Extract provided:

+++++

Upon determining that identification of the board is complete, method 400 may proceed to determine if the identified boundary line around the target is static for a threshold amount of time, at 425. This may be done to ensure that the calibration process is complete, the target and/or the camera are no longer moving (e.g., they are stationary), and the board has been detected correctly. For example, if either the camera or the target is moved during the threshold amount of time, the method may begin redrawing the boundary lines. Thus, method 400 may determine that the boundary line has not been static during the required threshold amount of time. If it is determined that the boundary line has not been static, at 425, method 400 may return to step 420 to detect the target.
Once it is determined that the boundary line has been static for the threshold amount of time indicating that both the target and the camera are stationary, method 400 may automatically enter an enhancement mode, at 430. In one implementation, this may involve performing one or more actions that notify the user that the detection is complete. In an example, this may include gradually removing the drawn boundary lines around target by for example fading the lines. In another example, it may include providing an audio notification to the user. The audio notification may be a beep, a shutter sound or spoken words stating that the target has been identified.

+++++

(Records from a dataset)
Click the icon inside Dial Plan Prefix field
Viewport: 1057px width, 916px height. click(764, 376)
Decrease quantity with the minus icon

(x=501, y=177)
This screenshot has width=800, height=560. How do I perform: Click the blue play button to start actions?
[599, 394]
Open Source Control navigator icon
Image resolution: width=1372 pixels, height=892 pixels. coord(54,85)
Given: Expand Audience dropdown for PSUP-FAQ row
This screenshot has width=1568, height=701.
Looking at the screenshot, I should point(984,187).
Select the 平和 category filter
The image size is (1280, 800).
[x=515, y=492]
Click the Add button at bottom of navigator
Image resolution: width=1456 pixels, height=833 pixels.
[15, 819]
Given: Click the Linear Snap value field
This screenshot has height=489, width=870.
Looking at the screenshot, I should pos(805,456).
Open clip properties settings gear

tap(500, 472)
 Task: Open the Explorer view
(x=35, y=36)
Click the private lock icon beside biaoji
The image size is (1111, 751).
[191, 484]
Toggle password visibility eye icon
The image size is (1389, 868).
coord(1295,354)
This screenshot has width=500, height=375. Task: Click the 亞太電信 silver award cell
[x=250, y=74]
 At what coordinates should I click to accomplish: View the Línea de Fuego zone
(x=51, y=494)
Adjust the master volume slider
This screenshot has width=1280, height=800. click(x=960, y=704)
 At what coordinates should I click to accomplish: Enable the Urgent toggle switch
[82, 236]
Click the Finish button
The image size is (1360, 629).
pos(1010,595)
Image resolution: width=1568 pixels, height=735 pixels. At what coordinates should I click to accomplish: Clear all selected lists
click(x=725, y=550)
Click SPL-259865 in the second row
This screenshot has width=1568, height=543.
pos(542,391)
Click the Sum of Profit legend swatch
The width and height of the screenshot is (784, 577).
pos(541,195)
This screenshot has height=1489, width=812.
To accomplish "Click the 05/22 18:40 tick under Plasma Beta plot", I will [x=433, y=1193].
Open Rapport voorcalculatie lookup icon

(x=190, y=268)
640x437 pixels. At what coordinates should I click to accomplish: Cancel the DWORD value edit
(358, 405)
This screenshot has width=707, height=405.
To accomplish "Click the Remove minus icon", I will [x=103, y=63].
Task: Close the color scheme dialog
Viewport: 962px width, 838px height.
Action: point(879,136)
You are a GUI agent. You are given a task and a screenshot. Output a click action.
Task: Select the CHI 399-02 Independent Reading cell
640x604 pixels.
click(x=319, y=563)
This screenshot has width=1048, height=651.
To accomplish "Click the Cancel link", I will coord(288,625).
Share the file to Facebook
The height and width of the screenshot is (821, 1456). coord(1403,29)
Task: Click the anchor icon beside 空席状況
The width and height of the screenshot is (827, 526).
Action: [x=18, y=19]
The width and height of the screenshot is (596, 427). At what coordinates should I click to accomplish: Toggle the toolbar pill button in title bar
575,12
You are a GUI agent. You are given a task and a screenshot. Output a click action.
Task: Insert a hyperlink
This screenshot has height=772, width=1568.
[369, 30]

+++++

Exercises to complete:
- A) Translate this sentence from the passage on boundary line detection into Spanish: "In another example, it may include providing an audio notification to the user."
- B) Reproduce word for word the part of the passage on boundary line detection that begins at the words "Upon determining that" and stops after the words "detect the target.".

Answers:
- A) En otro ejemplo, puede incluir proporcionar una notificación de audio al usuario.

- B)
Upon determining that identification of the board is complete, method 400 may proceed to determine if the identified boundary line around the target is static for a threshold amount of time, at 425. This may be done to ensure that the calibration process is complete, the target and/or the camera are no longer moving (e.g., they are stationary), and the board has been detected correctly. For example, if either the camera or the target is moved during the threshold amount of time, the method may begin redrawing the boundary lines. Thus, method 400 may determine that the boundary line has not been static during the required threshold amount of time. If it is determined that the boundary line has not been static, at 425, method 400 may return to step 420 to detect the target.